Kerry James Marshall: ‘As an artist, everything should be a challenge’

Born in Birmingham, Alabama, Kerry James Marshall taught himself to draw and made his first paintings in Harlem YMCA. As a major retrospective opens in LA, he talks about taking on the Old Masters.

The day before the crowds get in to his critically praised retrospective, Kerry James Marshall is walking around the Museum of Contemporary Art in Los Angeles, taking in 30 years of his work. Wearing a casual green T-shirt and slacks and with his visitor badge still attached, he looks more like a tourist who has wandered into the wrong exhibition than one of America’s most revered contemporary artists. Although his work is known for its challenging nature, you get the impression he’s content with his lot. “I see myself as having fulfilled a lot of my ambition,” says Marshall. “All the things I dreamed of achieving, I’ve achieved for the most part.”

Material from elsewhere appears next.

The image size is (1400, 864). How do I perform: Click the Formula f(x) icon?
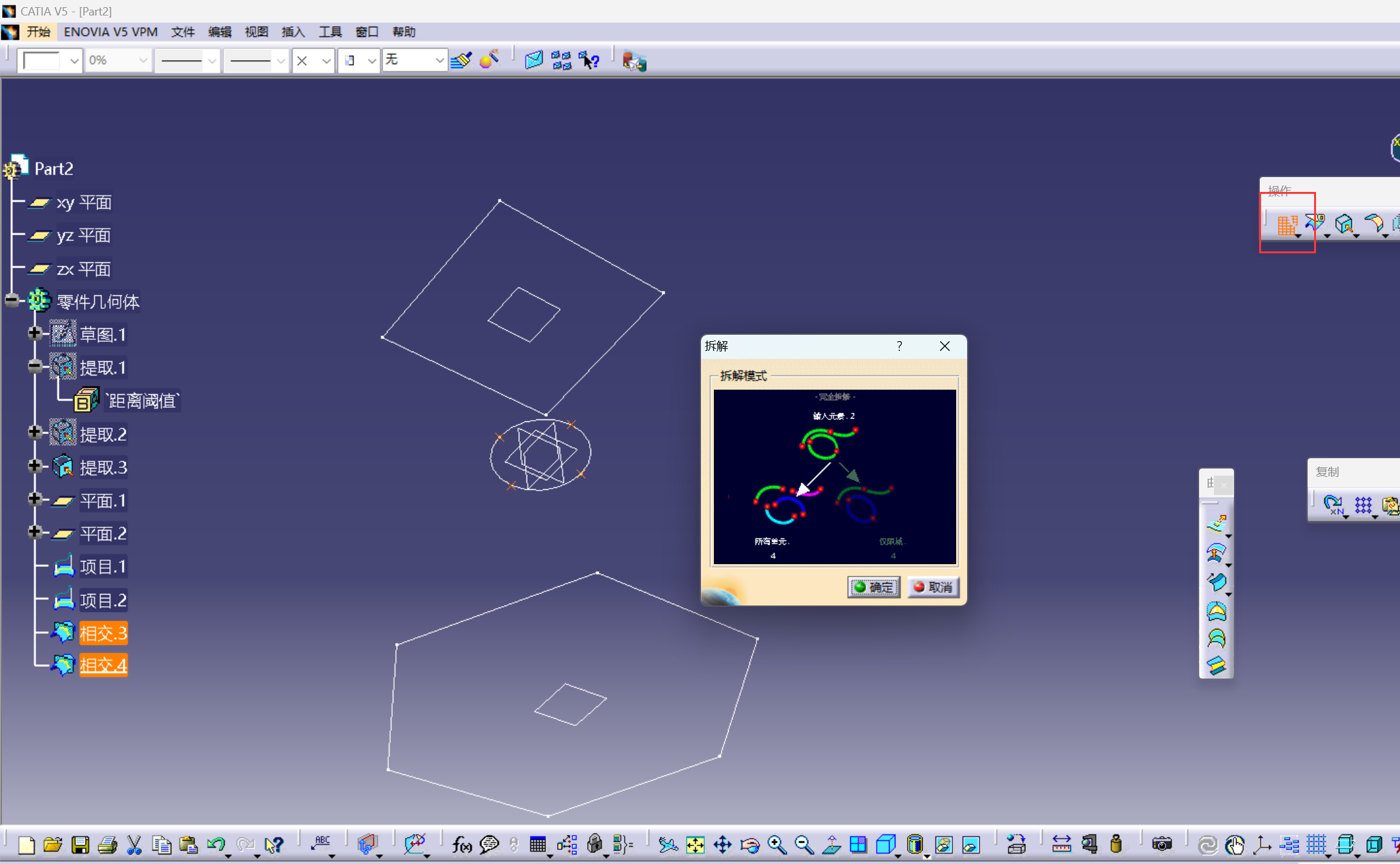[x=461, y=845]
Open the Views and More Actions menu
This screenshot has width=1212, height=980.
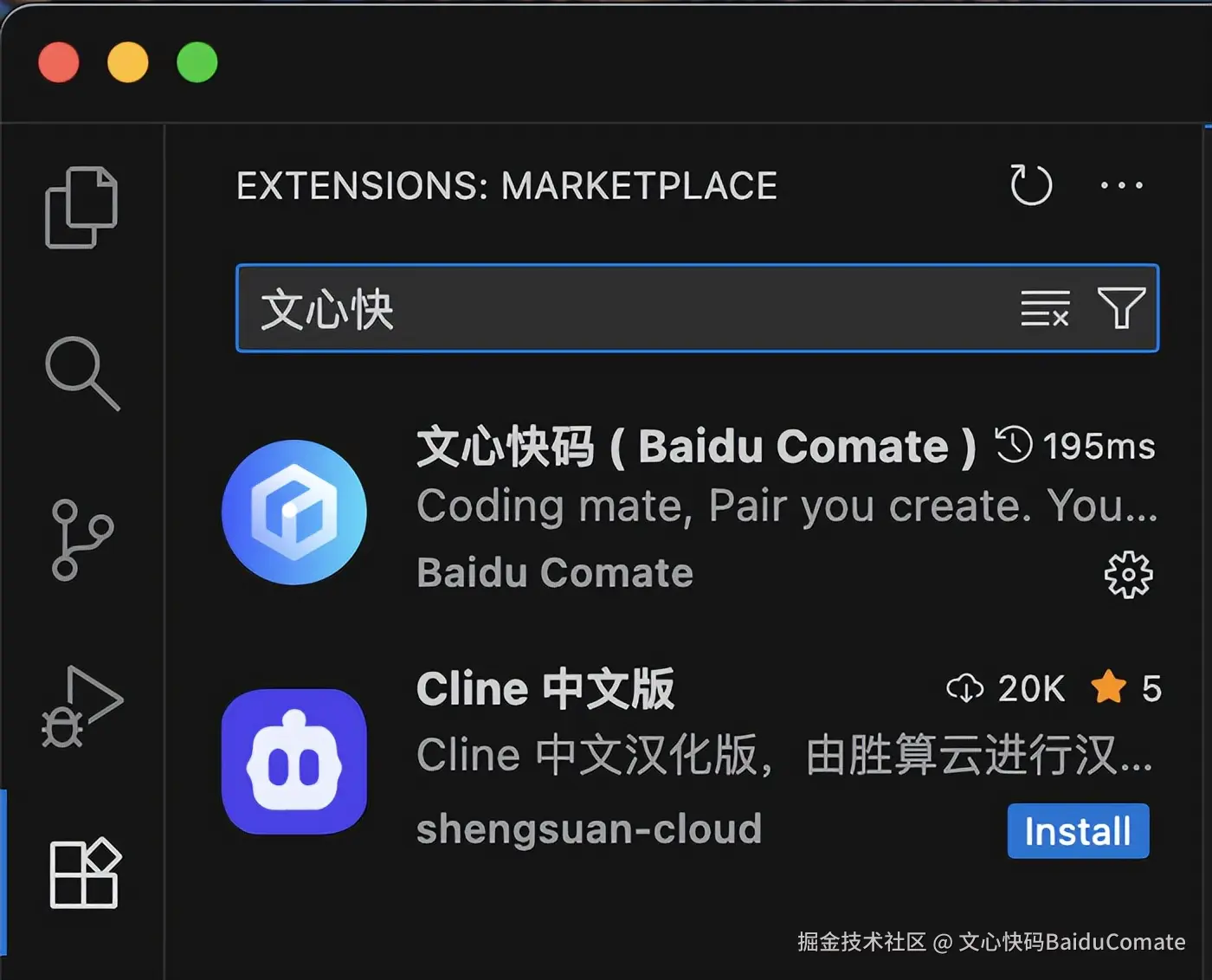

Born in Birmingham, Alabama, Marshall moved with his family to Los Angeles and grew up in Watts and South Central during the 1960s. He enrolled in drawing lessons, cribbed from art shows on TV and copied the work of various people including Charles White, who would become his teacher at the Otis Art Institute in LA. He moved to New York in the 80s after being awarded an artist-in-residence fellowship at the Studio Museum in Harlem. It was there, while staying in the same YMCA that Malcolm X checked into decades earlier, that Marshall began painting his large-scale figurative works.